I hope this email finds you well. I've lately become consumed with what I pay PSE&G, so I requested alternative electric energy supplier options (they pretty much have a monopoly on distribution). Of the list of 19, just 2 offer residential service to my zip code, and one of those is just to make my electricity green, no savings. (The other is DTE out in Michigan.)

My question to you is: does the residential customer really have any choices? It seems all of the options are for businesses.

To their credit, PSEG does offer many comprehensive programs, tips, and arrangements to "help pay", lower, and generally help make paying them less of a burden, however, I can't [help] feeling like I'm just not getting the choices I'm supposed to get in a dereg'd marketplace.

Any thoughts you can share with me on this will help alleviate my frustrations... thanks!

Al Berrios


Hi Al,

Your question is applicable for anyone who has a "choice" in any of the states that "deregulated" their electric utilities in the 1990s. These include California, Connecticut, Illinois, Massachusetts, Michigan, New Hampshire, New Jersey, New York, Ohio, Pennsylvania, Rhode Island and Texas.
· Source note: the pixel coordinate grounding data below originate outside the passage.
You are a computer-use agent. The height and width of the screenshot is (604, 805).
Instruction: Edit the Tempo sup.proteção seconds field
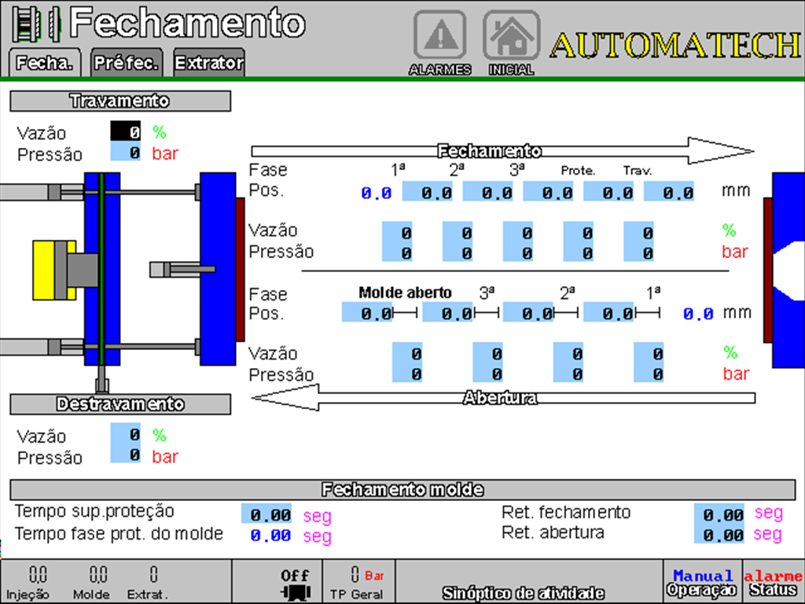[266, 514]
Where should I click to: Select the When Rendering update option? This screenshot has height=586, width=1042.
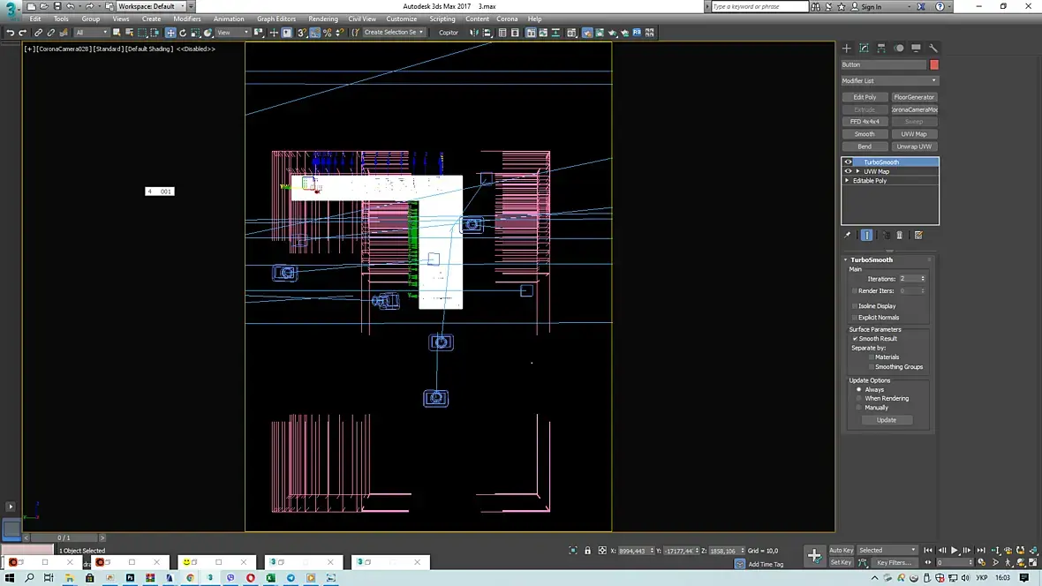point(859,399)
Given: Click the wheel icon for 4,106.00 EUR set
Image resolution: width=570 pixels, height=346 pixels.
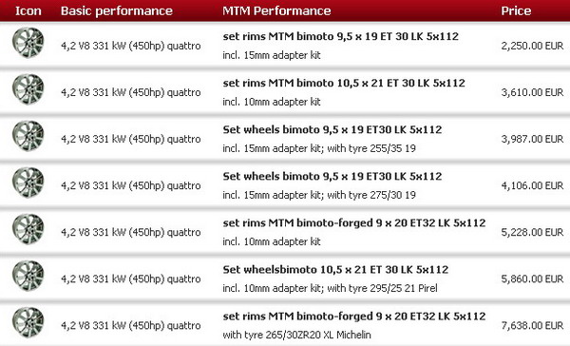Looking at the screenshot, I should pos(29,183).
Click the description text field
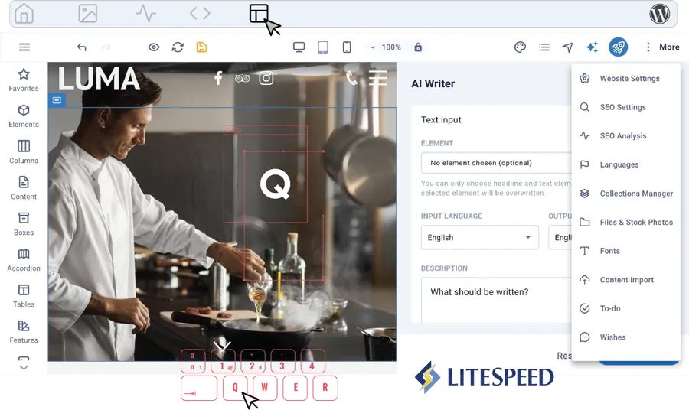This screenshot has width=689, height=410. [498, 298]
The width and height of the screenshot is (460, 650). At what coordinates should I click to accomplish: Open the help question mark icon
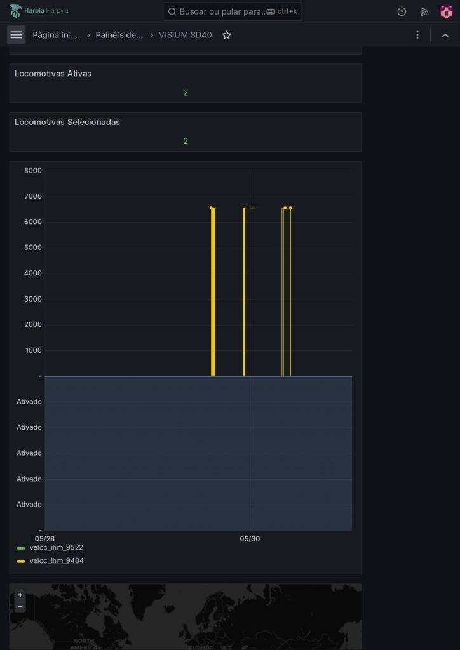(402, 11)

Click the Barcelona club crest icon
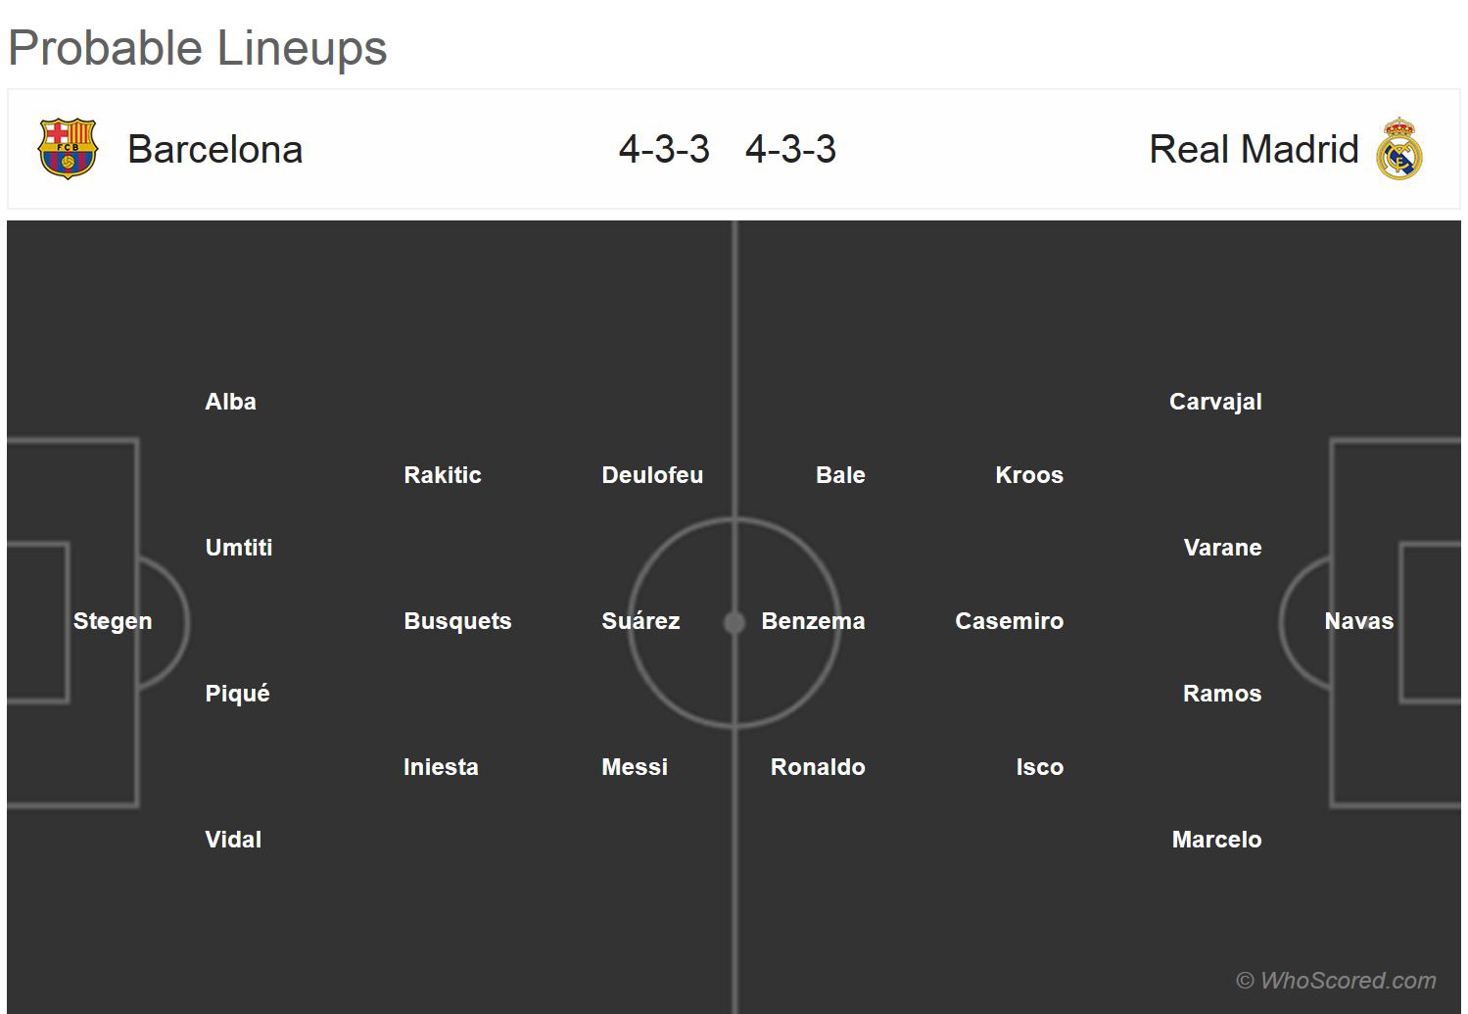tap(67, 149)
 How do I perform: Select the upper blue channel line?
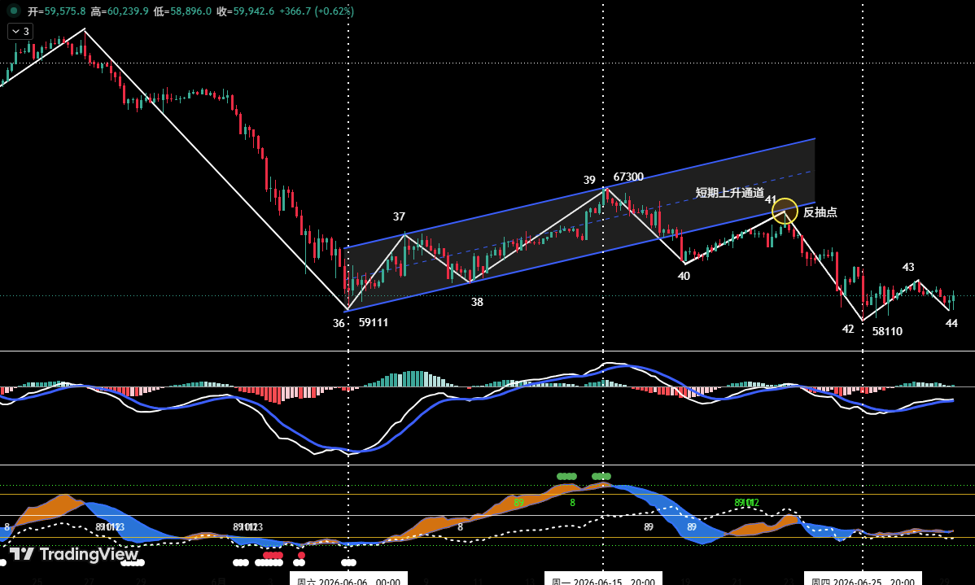579,194
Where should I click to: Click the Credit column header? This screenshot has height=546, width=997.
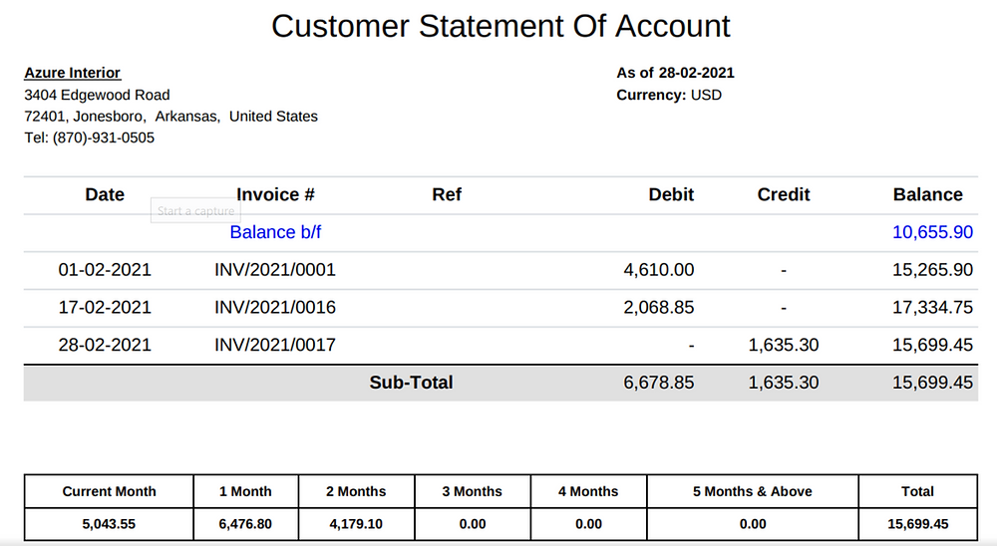784,195
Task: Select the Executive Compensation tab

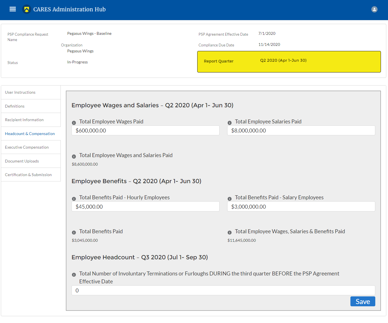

The details of the deregulation plans vary by state, but all of them, to varying degrees, offer or did offer customers a choice of electricity supplier. Most of these states also mandated that utilities in their state had to divest all or a portion of their power plants. My answer is applicable to all of these states and, in important respects, to the entire country. PSEG is Public Service Enterprise Group, which provides electricity to parts of New Jersey.

Residential customers don't really get much of a choice much of the time. I suspect that any deal you are offered probably doesn't present much savings over PSEG.

As for why, it is quite complicated to answer. The simplest answer is that the electric industry was never really deregulated, so deregulation can't be blamed for what you are observing with regard to residential customer choice.

Consider that "deregulation" in the case of utilities involved something good (allowing entities other than utilities to build more power plants) and quite a lot that was not good and "re-regulatory" in nature. The good thing, allowing others to build power plants, should lower prices over time because newer and more efficient plants will get built.

However, that is true only if non-utilities are truly free to build plants. Being truly free would mean that they can: (a) charge whatever they want for power produced from those plants, (b) locate them wherever they can buy land, and (c) build the plants using whatever they think is the best technology. None of those things are true today. I'll address each of them:

a) Price Maximums = Expensive Power. Price maximums are set by federal and regional regulators in the wholesale power market. Capped prices mean capped profits and a reduced desire for companies to build power plants. If fewer new power plants get built, prices will remain high because electricity continues to be made with old, inefficient plants.

b) You Can't Build It Here. Local zoning rules, land use restrictions, environmental rules, and the "NIMBY" reaction of local politicians to a power plant in their local area makes it extremely difficult to locate new plants, especially where they are often needed, near urban areas where the customers are. "NIMBY" stands for "Not In My Back Yard."

c) Using the Best Technology Is Forbidden. The cheapest technology for a new "base-load" power plant, i.e., one that is designed to run 24/7, 365 days a year, is nuclear. However, nuclear energy in America has been made prohibitively expensive through unnecessary safety rules imposed after Three Mile Island (1). No one has died from exposure to nuclear radiation in an accident anywhere in the modern, Western industrialized world (which the Communist government responsible for Chernobyl [2] was not; no Western engineer would have built a nuclear power plant without a containment vessel, which the Soviets did). Nevertheless, in America arbitrary regulations have made nuclear energy almost prohibitively expensive.

So, with rules & regulations embodied in points 1-3, the electric industry remains very highly regulated in a manner that results in high electricity prices.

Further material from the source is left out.